WIZARD AT LARGE. Terry Brooks

He stared at her. “What do you mean?”

“I mean that you have been a King for a much shorter time than Questor has been a wizard. Should you expect so much of yourself when you see how hard it still is for him? The truths of what we undertake in our lives are never quickly mastered. No one is born with those truths; they must always be learned.” She reached over and touched him briefly on the cheek. “Besides, was there ever a time in your life when events you could neither anticipate nor control did not intrude on your plans and disrupt them? Why should it be different now?”

He felt suddenly foolish. “It shouldn’t, I suppose. And I shouldn’t be moping about like this, I know. But it just seems that I’m not really what everyone thinks I am. I’m just… me.”

She smiled again. “That is what we all are, Ben. But it doesn’t stop others from expecting us to be more.”

He smiled back. “People should be more considerate.”

They rode on in silence, and he consigned his brooding to the back burner, concentrating instead on formulating a plan for getting the bottle back from Fillip and Sot. Morning passed steadily away, and it was nearing midday when Bunion reappeared from out of the mist.

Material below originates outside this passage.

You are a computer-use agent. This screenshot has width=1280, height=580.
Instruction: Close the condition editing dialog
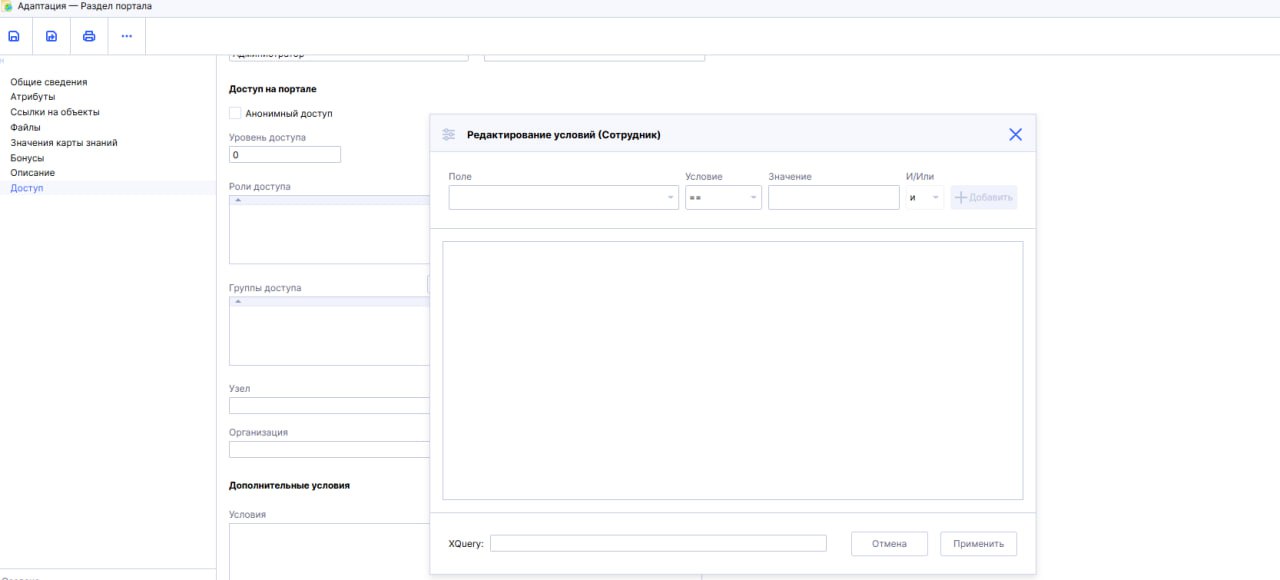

“He has found the gnomes, High Lord,” Questor advised hurriedly after a brief conference with the tracker. “It appears that they are in some sort of trouble!”

They spurred their horses ahead and rode at a fast canter through the gloom, the rain and wind blowing into their faces as they sought to keep the elusive Bunion in sight. They passed along a ridge line and down a wash to a grassy hillock beyond. Bunion stopped them at its base and pointed.

There, halfway up, suspended head downward from an aging hickory, were Fillip and Sot. The G’home Gnomes dangled in the wind like a pair of rather bizarre pods.

“What the heck’s going on here?” demanded Ben.

He urged Jurisdiction forward, slowly, cautiously, the others following. When he was several dozen yards away, he dismounted and looked guardedly about.

“Bunion says they are alone,” Questor offered over one shoulder, his owlish face poking out of his rain cloak’s hood. “The bottle and the Darkling appear to be gone.”

“Great High Lord!” called out Fillip weakly.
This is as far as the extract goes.